Fresh from an electoral victory that ended a decade of conservative rule, Albanese signalled an era of fairer, greener and less pugilistic politics for Australia.
“I want to change the country,” the 59-year-old centre-left leader said. “I want to change the way that politics operates in this country.”
It is still unclear whether Albanese’s Labour Party will win enough parliamentary seats to form an outright majority, or whether he will have to turn to independents or smaller parties for support.
But “Albo” and key ministers are expected to be sworn in today to be able to attend a summit with Japanese, Indian and US leaders — the so-called Quad.
Albanese said the summit was “an absolute priority” for Australia and an opportunity “to send a message to the world”.
He said partners overseas can expect wholesale changes “particularly with regard to climate change and our engagement with the world on those issues”.
In recent years, images of smouldering eucalypt forests, smog-enveloped cities and blanched-out coral reefs have made Australia a poster child for climate-fuelled destruction. Under conservative leadership, the country — already one of the world’s largest gas and coal exporters — has also become synonymous with playing the spoiler at international climate talks.

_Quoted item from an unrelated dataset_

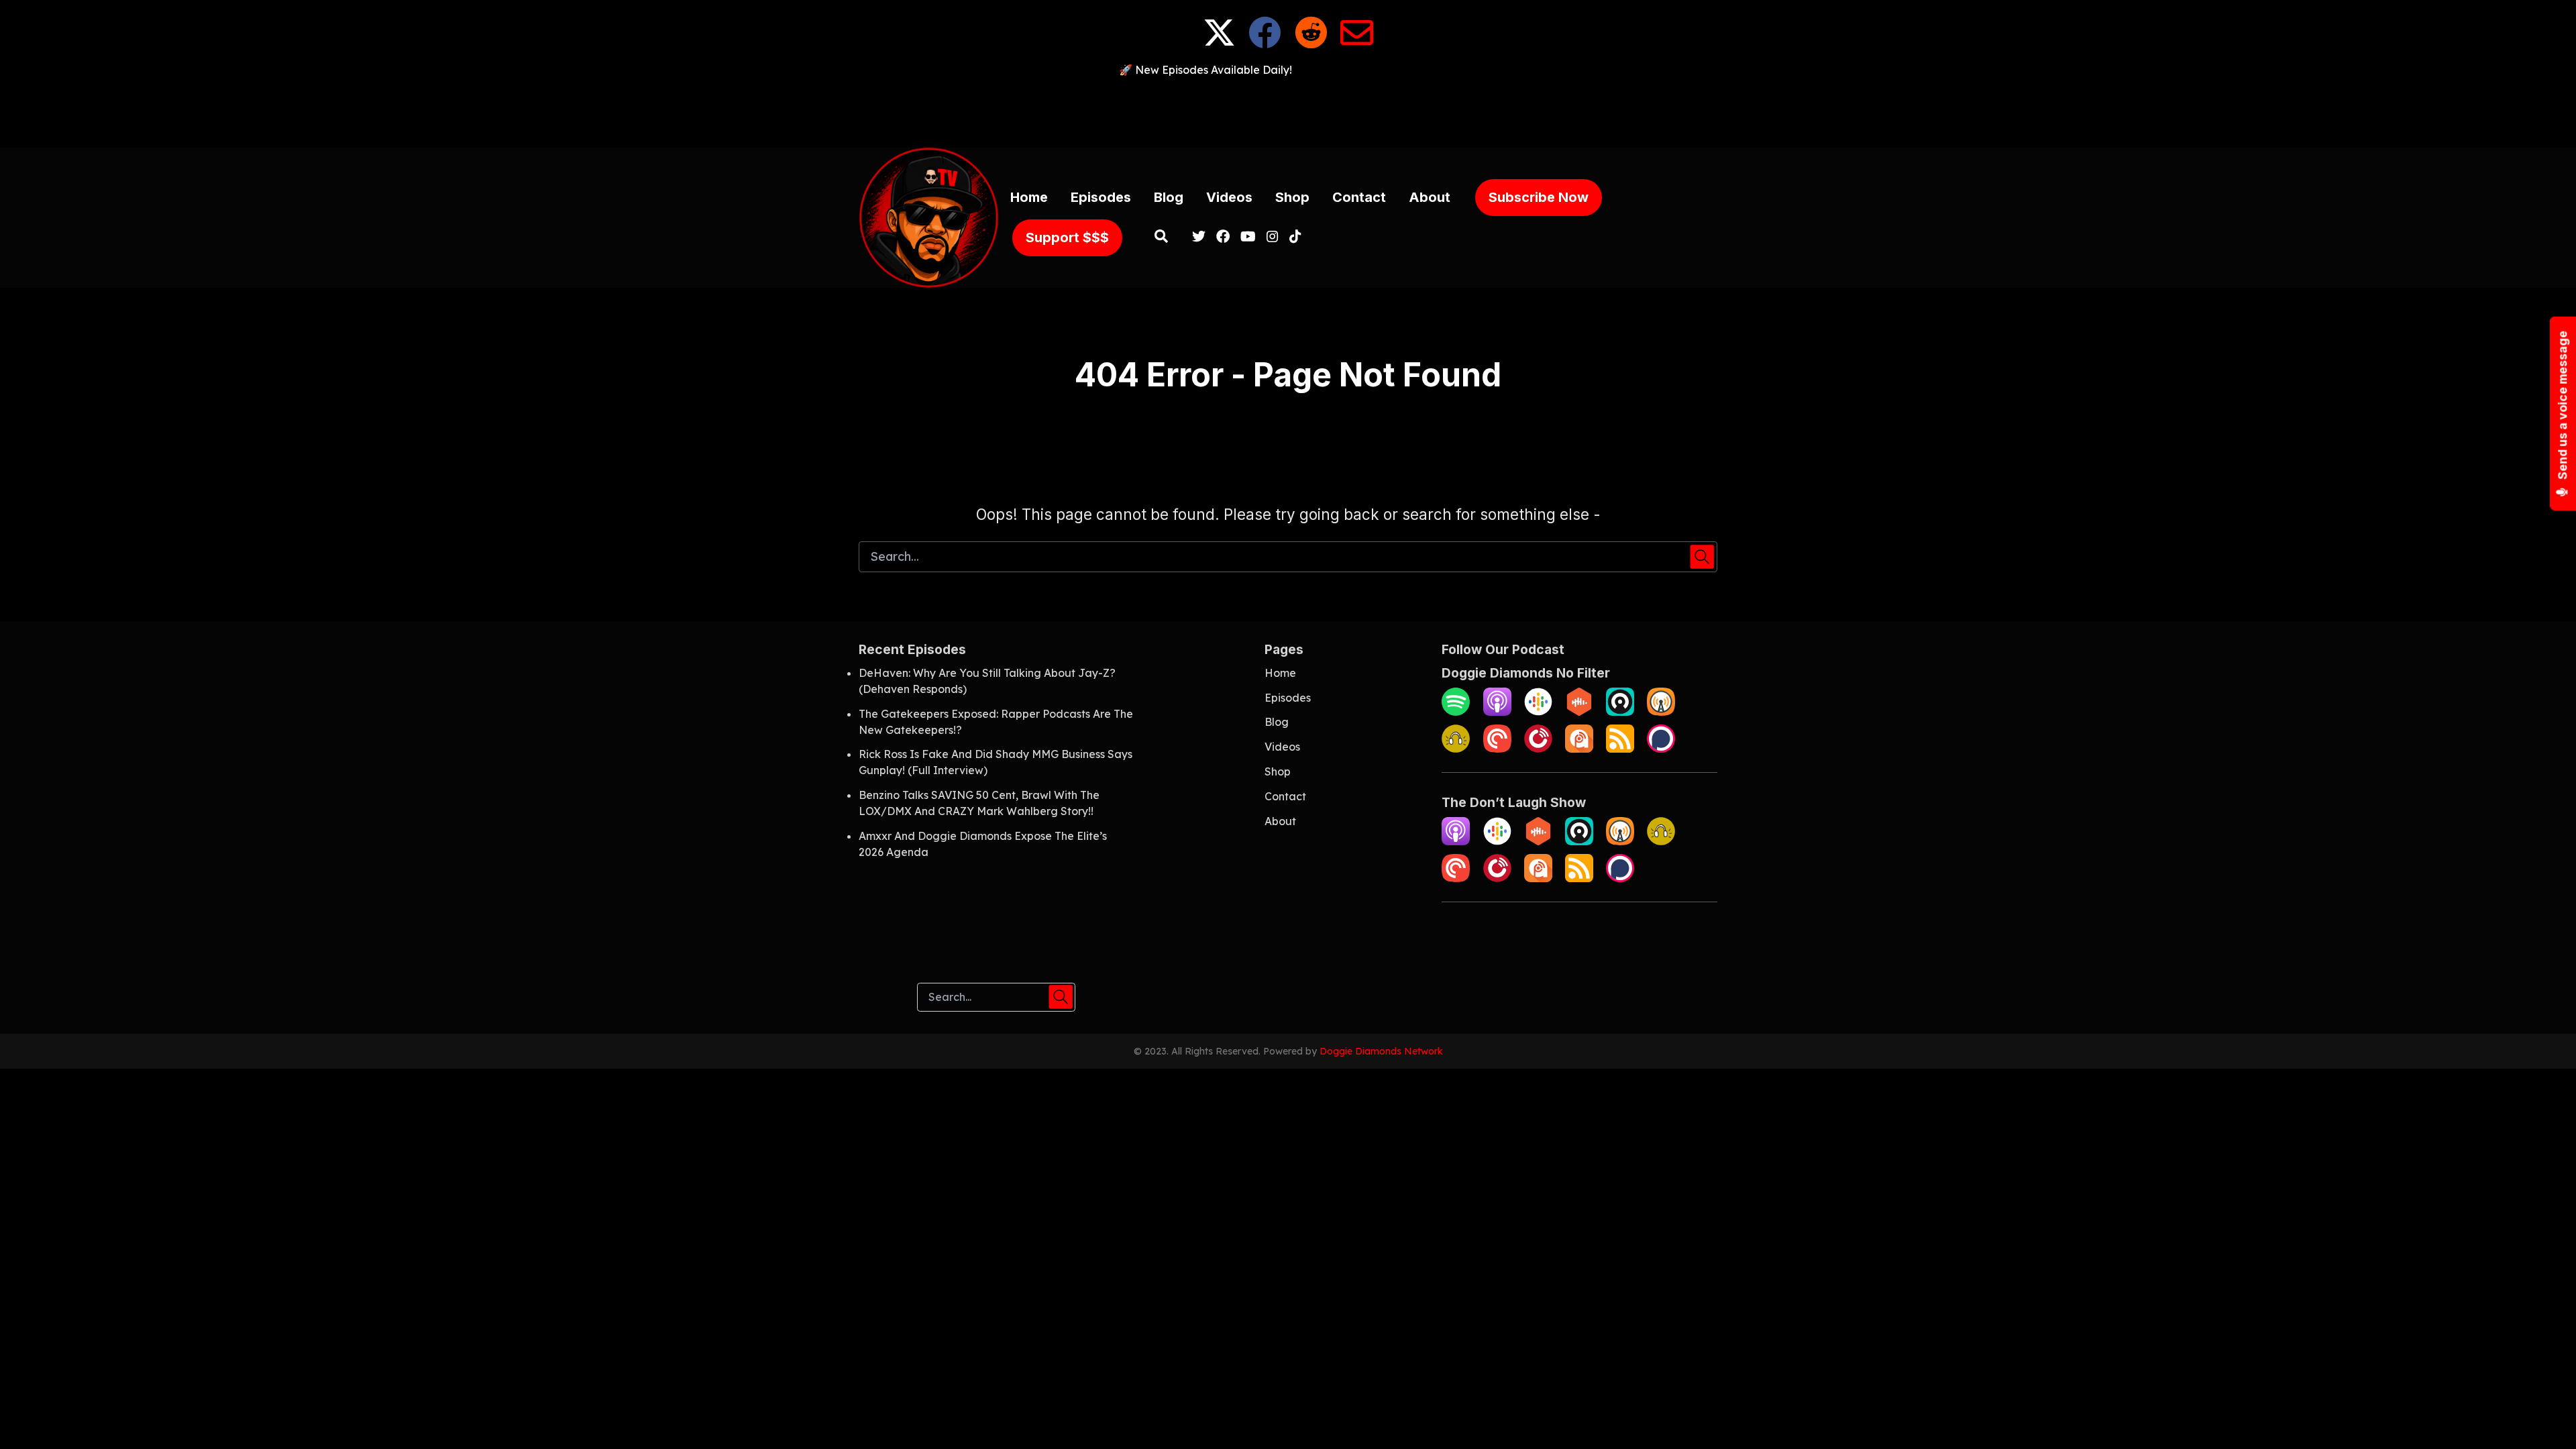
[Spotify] (1456, 711)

Albanese has vowed to adopt more ambitious emissions reduction targets and make the sun-kissed continent-nation a renewable energy superpower.

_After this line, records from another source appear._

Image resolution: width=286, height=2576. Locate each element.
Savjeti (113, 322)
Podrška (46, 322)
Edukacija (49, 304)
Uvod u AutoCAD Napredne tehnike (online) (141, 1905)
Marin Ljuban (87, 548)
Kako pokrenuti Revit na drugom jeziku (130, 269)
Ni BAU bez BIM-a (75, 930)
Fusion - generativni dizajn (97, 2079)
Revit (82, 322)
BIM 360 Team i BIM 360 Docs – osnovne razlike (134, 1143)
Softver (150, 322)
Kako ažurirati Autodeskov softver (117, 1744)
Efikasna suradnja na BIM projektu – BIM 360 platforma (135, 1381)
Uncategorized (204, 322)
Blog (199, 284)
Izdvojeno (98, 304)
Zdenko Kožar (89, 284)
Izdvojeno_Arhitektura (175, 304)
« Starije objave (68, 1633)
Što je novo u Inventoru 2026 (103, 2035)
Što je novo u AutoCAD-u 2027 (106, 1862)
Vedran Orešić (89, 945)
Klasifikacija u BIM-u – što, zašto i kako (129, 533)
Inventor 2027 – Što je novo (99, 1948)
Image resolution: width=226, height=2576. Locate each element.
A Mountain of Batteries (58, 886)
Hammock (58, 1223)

After the summit and bilateral meetings with Quad leaders tomorrow, Albanese said he would return to Australia on Wednesday.
“Then we’ll get down to business,” he said.

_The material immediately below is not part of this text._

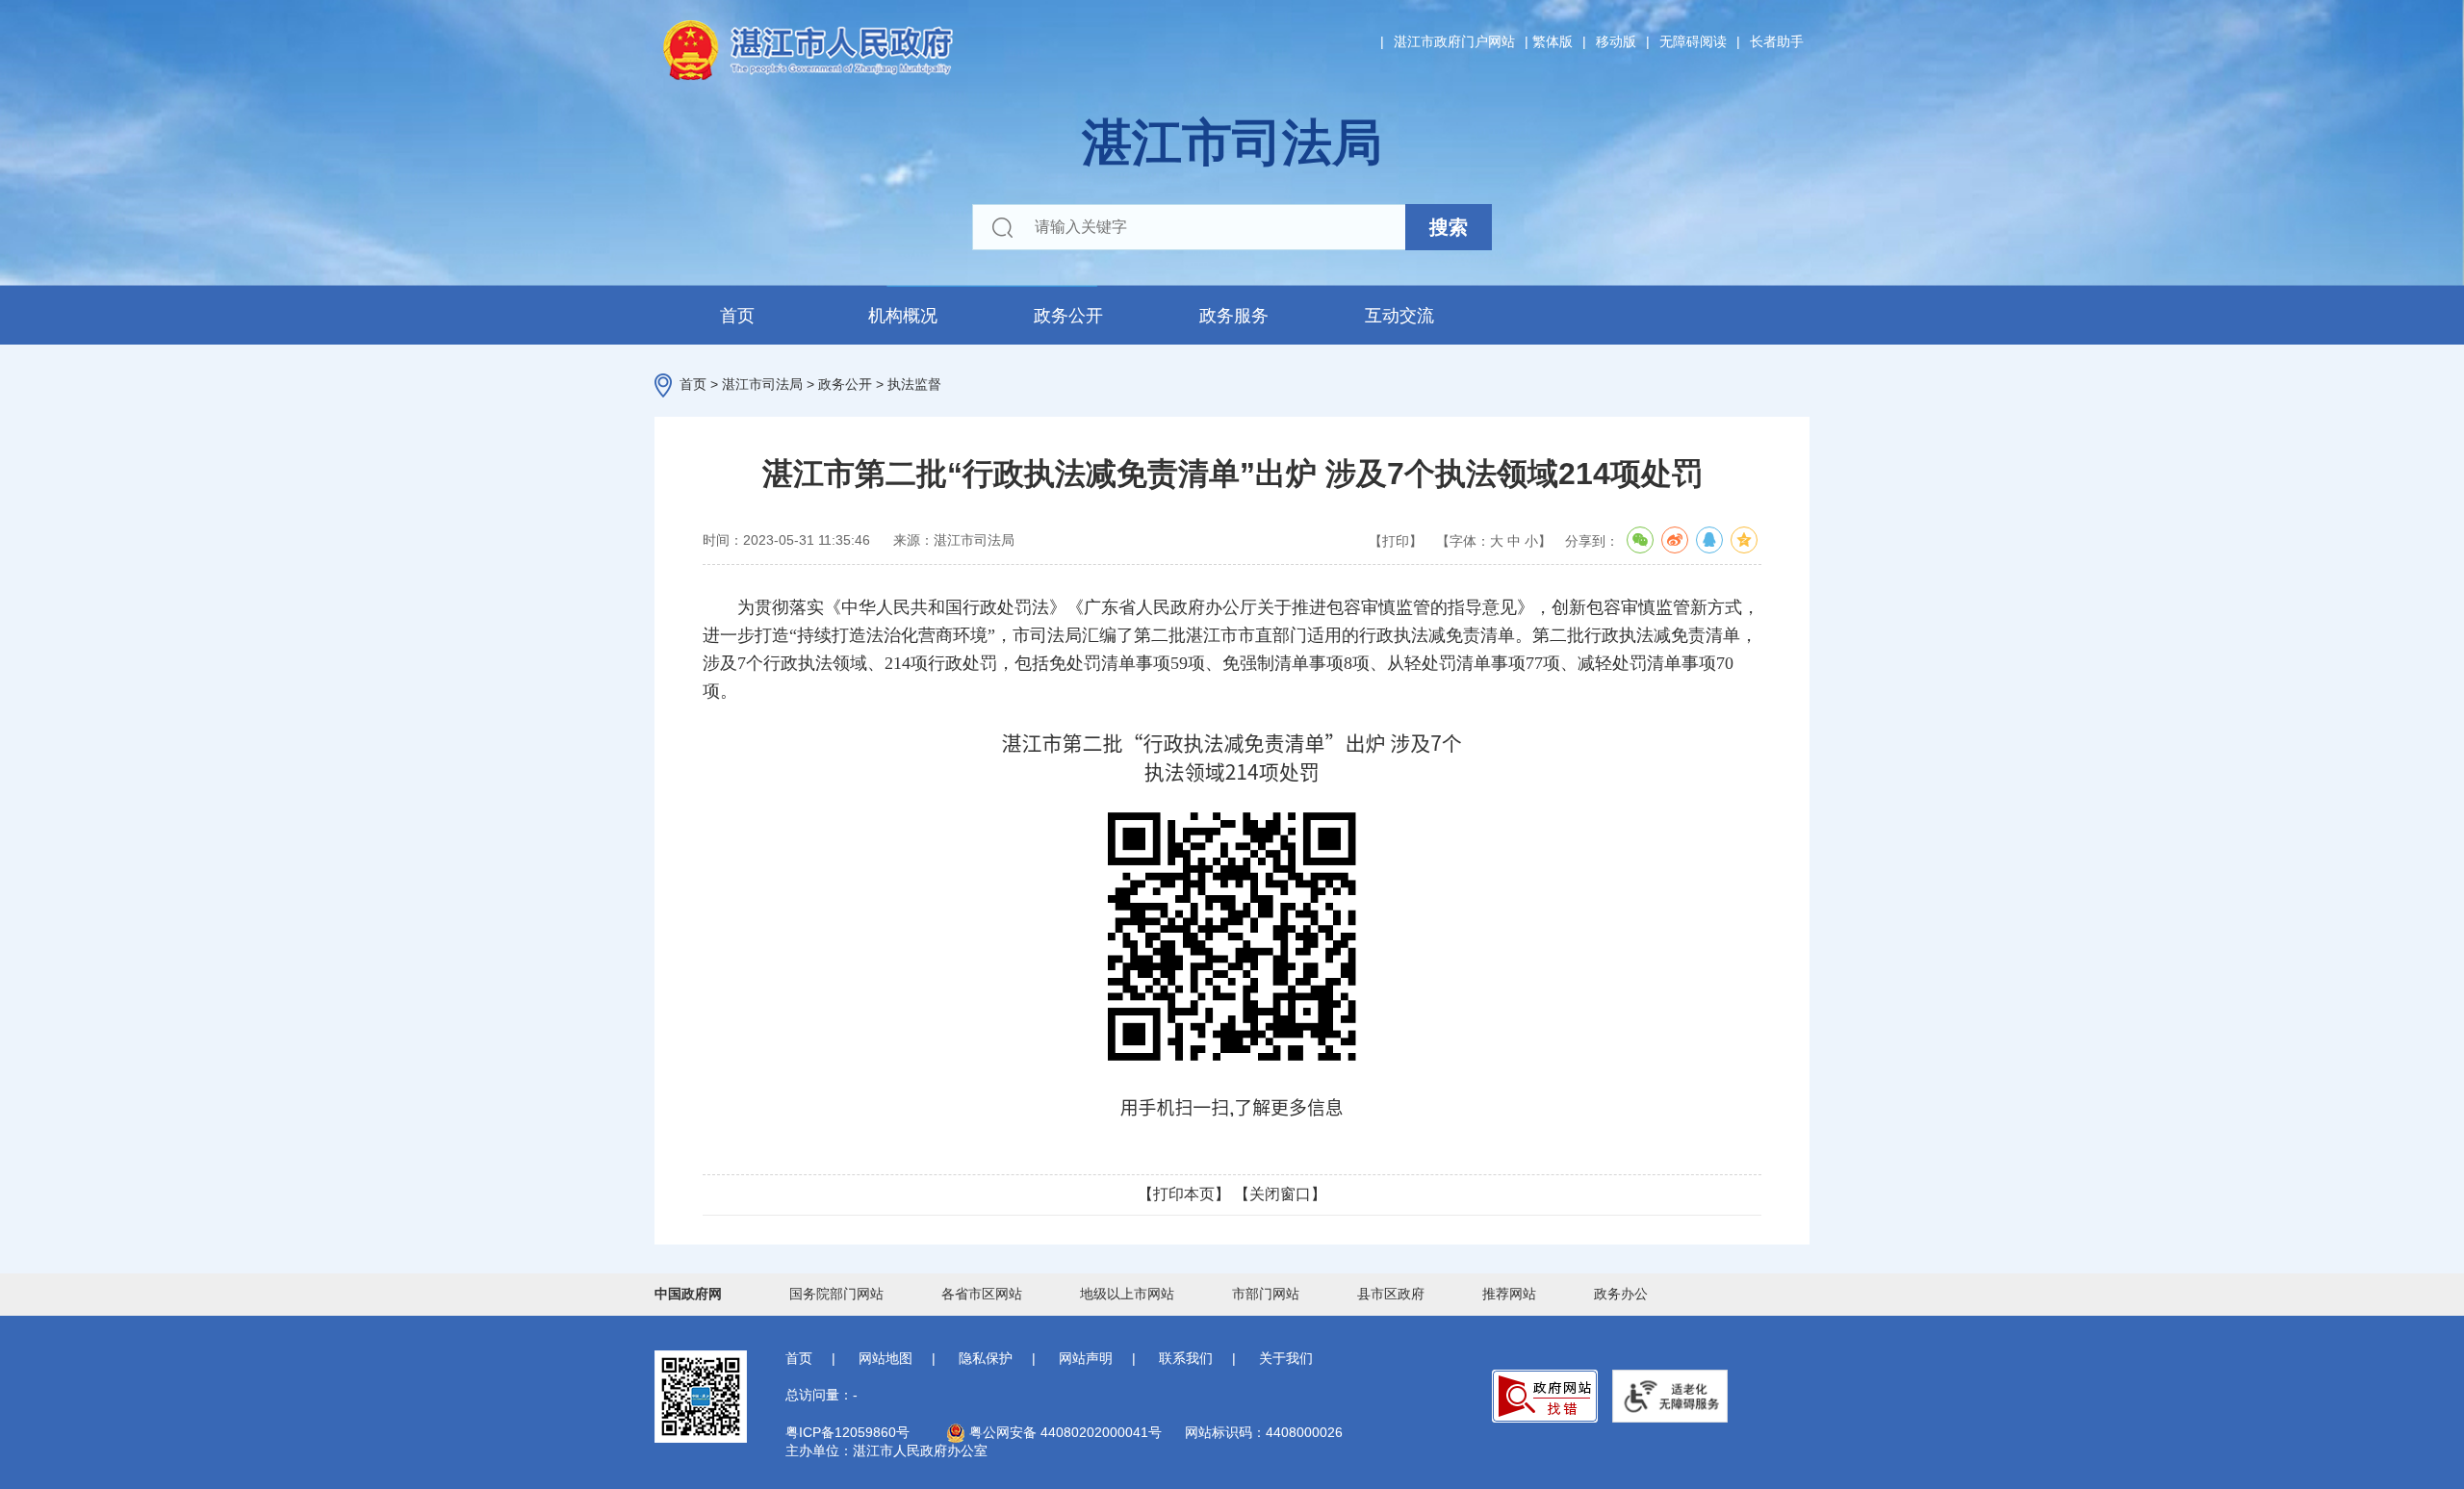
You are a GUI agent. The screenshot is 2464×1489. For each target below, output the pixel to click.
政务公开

US President Joe Biden called Albanese to congratulate him.
“President Biden expressed deep appreciation for... (Albanese’s) early commitment to the alliance, reflected in his decision to travel almost immediately to Tokyo to attend the Quad Summit,” the White House said in a statement.
Notable among the foreign leaders who have welcomed Albanese’s election are the ones from Australia’s Pacific Island neighbours, whose very existence is threatened by rising sea levels. “Of your many promises to support the Pacific, none is more welcome than your plan to put the climate first — our people’s shared future depends on it,” said Fijian Prime Minister Frank Bainimarama.
Others will be watching closely to see if Albanese’s premiership brings a less hawkish tone on China, and whether ministerial meetings with Beijing resume after a more than two-year hiatus.
Official results showed Labour expected to win 75 seats — almost within reach of the 76 required for a majority in the 151-seat lower house. A handful of other races are still too close to call.
But it is already clear that the vote was a political earthquake in Australia.
For many Australians, the election was a referendum on polarising outgoing prime minister Scott Morrison.
His tumultuous tenure saw the country smashed by bushfires, droughts, floods and a pandemic, all of which shattered usually happy-go-lucky Australia’s sense of security and their faith in government.
Morrison drew revulsion for playing down the role of climate change in Australia’s ever-worsening disasters and insisting “I don’t hold a hose, mate” when asked to justify holidaying overseas during the bushfire crisis.